Both Georgiana and Charles spent time with their daughter, who was informed of her true parentage some time following Georgiana's death in 1806. She married General Robert Ellice. Her maternal aunt, Henrietta Ponsonby, Countess of Bessborough, visited the Greys in 1808 (without knowing she was Eliza's aunt) and later wrote of her strange observations in which she stated "he (Charles) seems very fond of her". Eliza later named her youngest child Charles.
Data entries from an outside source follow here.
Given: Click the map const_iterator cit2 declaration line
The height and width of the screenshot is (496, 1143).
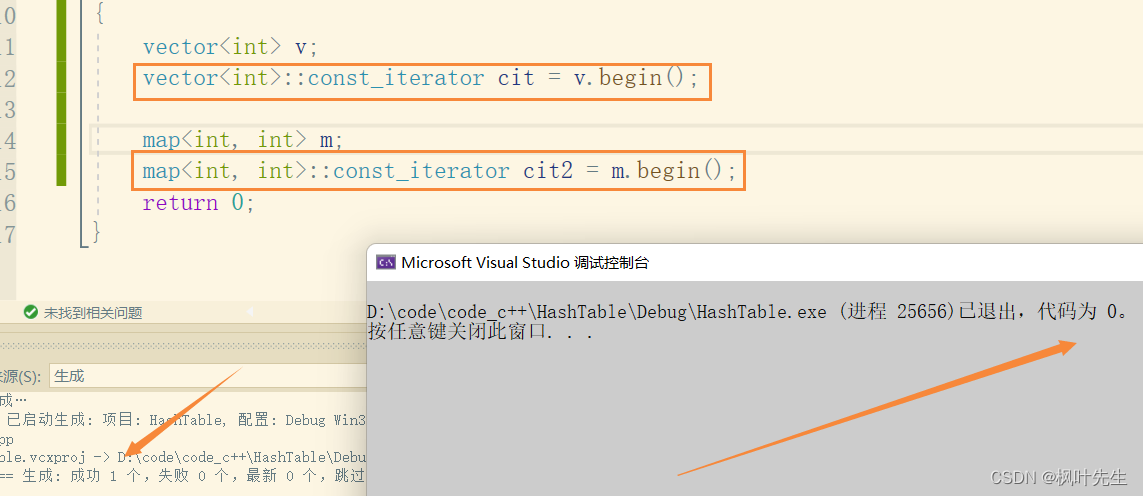Looking at the screenshot, I should coord(438,171).
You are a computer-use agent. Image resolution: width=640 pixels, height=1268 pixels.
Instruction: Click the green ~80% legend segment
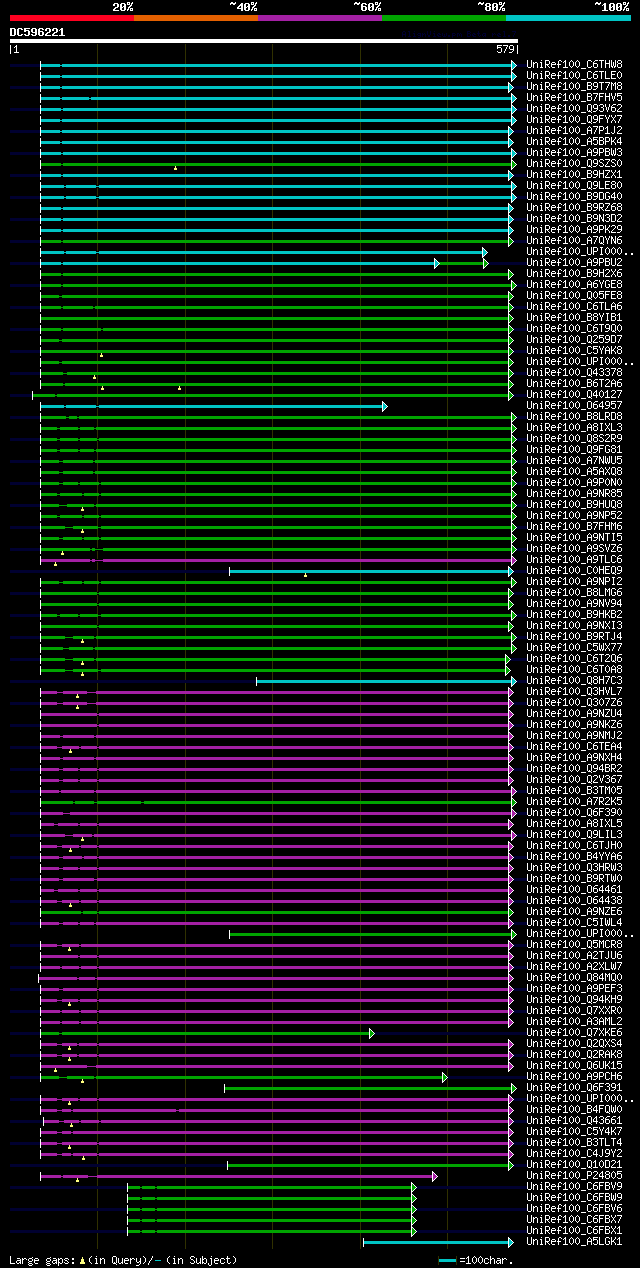coord(444,18)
She also named her eldest daughter Georgiana.
Later years
Grey spent his last years in contented, if sometimes fretful, retirement at Howick with his books, his family, and his dogs. The one great personal blow he suffered in old age was the death of his favourite grandson, Charles, at the age of 13. Grey became physically feeble in his last years and died quietly in his bed on 17 July 1845, forty-four years to the day since going to live at Howick. He was buried in the church there on the 26th in the presence of his family, close friends, and the labourers on his estate.
Styles of address
In popular culture
Charles Grey is portrayed by Dominic Cooper in the 2008 film The Duchess, directed by Saul Dibb and starring Keira Knightley and Ralph Fiennes. The film is based on Amanda Foreman's biography of Georgiana Cavendish, Duchess of Devonshire.
Commemoration and tea
Earl Grey tea, a blend which uses bergamot oil to flavour the beverage, is named after Grey. He is commemorated by Grey's Monument in the centre of Newcastle upon Tyne, which consists of a statue of Lord Grey standing atop a 40 m (130 ft) high column. The monument was once struck by lightning and Earl Grey's head was seen lying in the gutter in Grey Street. The monument lends its name to Monument Metro station on the Tyne and Wear Metro (at that point effectively Newcastle's 'underground' system), located directly underneath. Grey Street in Newcastle upon Tyne and Grey College, Durham are also named after Grey.